[start of The records]

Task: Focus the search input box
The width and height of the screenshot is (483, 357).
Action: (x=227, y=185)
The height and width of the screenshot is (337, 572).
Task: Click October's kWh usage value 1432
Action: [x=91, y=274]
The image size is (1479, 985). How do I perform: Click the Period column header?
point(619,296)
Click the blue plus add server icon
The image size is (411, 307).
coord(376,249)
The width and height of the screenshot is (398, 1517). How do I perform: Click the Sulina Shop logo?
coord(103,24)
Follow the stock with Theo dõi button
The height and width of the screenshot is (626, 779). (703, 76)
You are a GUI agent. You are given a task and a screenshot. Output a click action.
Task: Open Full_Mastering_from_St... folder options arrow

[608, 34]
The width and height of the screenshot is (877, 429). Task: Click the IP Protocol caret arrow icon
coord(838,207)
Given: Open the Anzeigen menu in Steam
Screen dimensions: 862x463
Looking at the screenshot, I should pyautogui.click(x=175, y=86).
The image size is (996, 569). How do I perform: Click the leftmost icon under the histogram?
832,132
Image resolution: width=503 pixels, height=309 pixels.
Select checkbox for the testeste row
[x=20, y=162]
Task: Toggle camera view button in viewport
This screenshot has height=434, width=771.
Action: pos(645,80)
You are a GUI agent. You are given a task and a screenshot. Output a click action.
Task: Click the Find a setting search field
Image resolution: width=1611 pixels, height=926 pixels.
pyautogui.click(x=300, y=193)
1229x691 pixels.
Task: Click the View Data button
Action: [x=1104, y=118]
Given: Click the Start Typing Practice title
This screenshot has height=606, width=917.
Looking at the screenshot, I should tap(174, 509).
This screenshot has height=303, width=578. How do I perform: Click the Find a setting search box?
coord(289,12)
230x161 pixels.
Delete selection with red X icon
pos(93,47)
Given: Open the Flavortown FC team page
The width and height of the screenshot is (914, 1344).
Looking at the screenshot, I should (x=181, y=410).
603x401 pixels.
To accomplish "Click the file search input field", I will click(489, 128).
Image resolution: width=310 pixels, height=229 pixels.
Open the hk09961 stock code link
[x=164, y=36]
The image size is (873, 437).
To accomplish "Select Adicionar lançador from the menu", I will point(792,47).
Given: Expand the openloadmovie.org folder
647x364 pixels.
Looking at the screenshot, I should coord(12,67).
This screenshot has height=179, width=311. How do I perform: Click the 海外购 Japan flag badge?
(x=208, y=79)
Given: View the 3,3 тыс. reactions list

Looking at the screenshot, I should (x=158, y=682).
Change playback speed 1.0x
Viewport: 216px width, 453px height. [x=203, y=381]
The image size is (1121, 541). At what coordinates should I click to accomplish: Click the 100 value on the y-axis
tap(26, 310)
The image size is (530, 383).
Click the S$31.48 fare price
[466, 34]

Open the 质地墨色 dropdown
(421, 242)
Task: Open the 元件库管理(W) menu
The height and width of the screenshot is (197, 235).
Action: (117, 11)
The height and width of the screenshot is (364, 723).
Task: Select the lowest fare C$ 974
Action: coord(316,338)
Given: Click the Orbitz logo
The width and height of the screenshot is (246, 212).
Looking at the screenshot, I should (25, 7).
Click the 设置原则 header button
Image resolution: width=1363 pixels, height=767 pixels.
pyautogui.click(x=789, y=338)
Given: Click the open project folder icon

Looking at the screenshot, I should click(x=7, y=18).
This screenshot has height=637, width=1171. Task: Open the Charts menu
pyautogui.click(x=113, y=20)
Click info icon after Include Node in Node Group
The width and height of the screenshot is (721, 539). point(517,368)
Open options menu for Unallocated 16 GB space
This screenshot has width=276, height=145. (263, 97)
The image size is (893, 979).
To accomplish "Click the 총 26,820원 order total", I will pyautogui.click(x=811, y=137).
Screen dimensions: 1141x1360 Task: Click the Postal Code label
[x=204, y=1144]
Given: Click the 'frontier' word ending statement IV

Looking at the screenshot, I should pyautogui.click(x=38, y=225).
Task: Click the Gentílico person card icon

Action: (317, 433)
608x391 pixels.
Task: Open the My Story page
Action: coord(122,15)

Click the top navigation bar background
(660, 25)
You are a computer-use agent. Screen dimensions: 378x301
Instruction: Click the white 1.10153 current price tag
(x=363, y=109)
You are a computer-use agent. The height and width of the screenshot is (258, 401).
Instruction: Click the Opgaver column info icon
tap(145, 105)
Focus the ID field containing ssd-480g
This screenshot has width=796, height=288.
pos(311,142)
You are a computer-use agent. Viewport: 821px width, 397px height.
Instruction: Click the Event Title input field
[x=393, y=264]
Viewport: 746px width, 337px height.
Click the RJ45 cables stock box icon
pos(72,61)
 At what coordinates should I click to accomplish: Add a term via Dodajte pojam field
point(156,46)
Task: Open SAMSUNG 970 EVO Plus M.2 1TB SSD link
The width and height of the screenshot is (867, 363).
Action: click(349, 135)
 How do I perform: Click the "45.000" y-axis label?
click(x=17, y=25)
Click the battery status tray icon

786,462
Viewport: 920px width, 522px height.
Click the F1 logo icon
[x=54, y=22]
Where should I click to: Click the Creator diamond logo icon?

[end of The records]

**Instructions to follow:** Transcribe every one of the data items above, copying each line with no changes.

**Worked solution:**
Task: Focus the search input box
The width and height of the screenshot is (483, 357).
Action: (x=227, y=185)
The height and width of the screenshot is (337, 572).
Task: Click October's kWh usage value 1432
Action: [x=91, y=274]
The image size is (1479, 985). How do I perform: Click the Period column header?
point(619,296)
Click the blue plus add server icon
The image size is (411, 307).
coord(376,249)
The width and height of the screenshot is (398, 1517). How do I perform: Click the Sulina Shop logo?
coord(103,24)
Follow the stock with Theo dõi button
The height and width of the screenshot is (626, 779). (703, 76)
You are a GUI agent. You are given a task and a screenshot. Output a click action.
Task: Open Full_Mastering_from_St... folder options arrow

[608, 34]
The width and height of the screenshot is (877, 429). Task: Click the IP Protocol caret arrow icon
coord(838,207)
Given: Open the Anzeigen menu in Steam
Screen dimensions: 862x463
Looking at the screenshot, I should pyautogui.click(x=175, y=86).
The image size is (996, 569). How do I perform: Click the leftmost icon under the histogram?
832,132
Image resolution: width=503 pixels, height=309 pixels.
Select checkbox for the testeste row
[x=20, y=162]
Task: Toggle camera view button in viewport
This screenshot has height=434, width=771.
Action: pos(645,80)
You are a GUI agent. You are given a task and a screenshot. Output a click action.
Task: Click the Find a setting search field
Image resolution: width=1611 pixels, height=926 pixels.
pyautogui.click(x=300, y=193)
1229x691 pixels.
Task: Click the View Data button
Action: [x=1104, y=118]
Given: Click the Start Typing Practice title
This screenshot has height=606, width=917.
Looking at the screenshot, I should tap(174, 509).
This screenshot has height=303, width=578. How do I perform: Click the Find a setting search box?
coord(289,12)
230x161 pixels.
Delete selection with red X icon
pos(93,47)
Given: Open the Flavortown FC team page
The width and height of the screenshot is (914, 1344).
Looking at the screenshot, I should (x=181, y=410).
603x401 pixels.
To accomplish "Click the file search input field", I will click(489, 128).
Image resolution: width=310 pixels, height=229 pixels.
Open the hk09961 stock code link
[x=164, y=36]
The image size is (873, 437).
To accomplish "Select Adicionar lançador from the menu", I will point(792,47).
Given: Expand the openloadmovie.org folder
647x364 pixels.
Looking at the screenshot, I should coord(12,67).
This screenshot has height=179, width=311. How do I perform: Click the 海外购 Japan flag badge?
(x=208, y=79)
Given: View the 3,3 тыс. reactions list

Looking at the screenshot, I should (x=158, y=682).
Change playback speed 1.0x
Viewport: 216px width, 453px height. [x=203, y=381]
The image size is (1121, 541). At what coordinates should I click to accomplish: Click the 100 value on the y-axis
tap(26, 310)
The image size is (530, 383).
Click the S$31.48 fare price
[466, 34]

Open the 质地墨色 dropdown
(421, 242)
Task: Open the 元件库管理(W) menu
The height and width of the screenshot is (197, 235).
Action: (117, 11)
The height and width of the screenshot is (364, 723).
Task: Select the lowest fare C$ 974
Action: coord(316,338)
Given: Click the Orbitz logo
The width and height of the screenshot is (246, 212).
Looking at the screenshot, I should (25, 7).
Click the 设置原则 header button
Image resolution: width=1363 pixels, height=767 pixels.
pyautogui.click(x=789, y=338)
Given: Click the open project folder icon

Looking at the screenshot, I should click(x=7, y=18).
This screenshot has height=637, width=1171. Task: Open the Charts menu
pyautogui.click(x=113, y=20)
Click info icon after Include Node in Node Group
The width and height of the screenshot is (721, 539). point(517,368)
Open options menu for Unallocated 16 GB space
This screenshot has width=276, height=145. (263, 97)
The image size is (893, 979).
To accomplish "Click the 총 26,820원 order total", I will pyautogui.click(x=811, y=137).
Screen dimensions: 1141x1360 Task: Click the Postal Code label
[x=204, y=1144]
Given: Click the 'frontier' word ending statement IV

Looking at the screenshot, I should pyautogui.click(x=38, y=225).
Task: Click the Gentílico person card icon

Action: (317, 433)
608x391 pixels.
Task: Open the My Story page
Action: coord(122,15)

Click the top navigation bar background
(660, 25)
You are a computer-use agent. Screen dimensions: 378x301
Instruction: Click the white 1.10153 current price tag
(x=363, y=109)
You are a computer-use agent. The height and width of the screenshot is (258, 401).
Instruction: Click the Opgaver column info icon
tap(145, 105)
Focus the ID field containing ssd-480g
This screenshot has width=796, height=288.
pos(311,142)
You are a computer-use agent. Viewport: 821px width, 397px height.
Instruction: Click the Event Title input field
[x=393, y=264]
Viewport: 746px width, 337px height.
Click the RJ45 cables stock box icon
pos(72,61)
 At what coordinates should I click to accomplish: Add a term via Dodajte pojam field
point(156,46)
Task: Open SAMSUNG 970 EVO Plus M.2 1TB SSD link
The width and height of the screenshot is (867, 363).
Action: click(349, 135)
 How do I perform: Click the "45.000" y-axis label?
click(x=17, y=25)
Click the battery status tray icon

786,462
Viewport: 920px width, 522px height.
Click the F1 logo icon
[x=54, y=22]
Where should I click to: Click the Creator diamond logo icon?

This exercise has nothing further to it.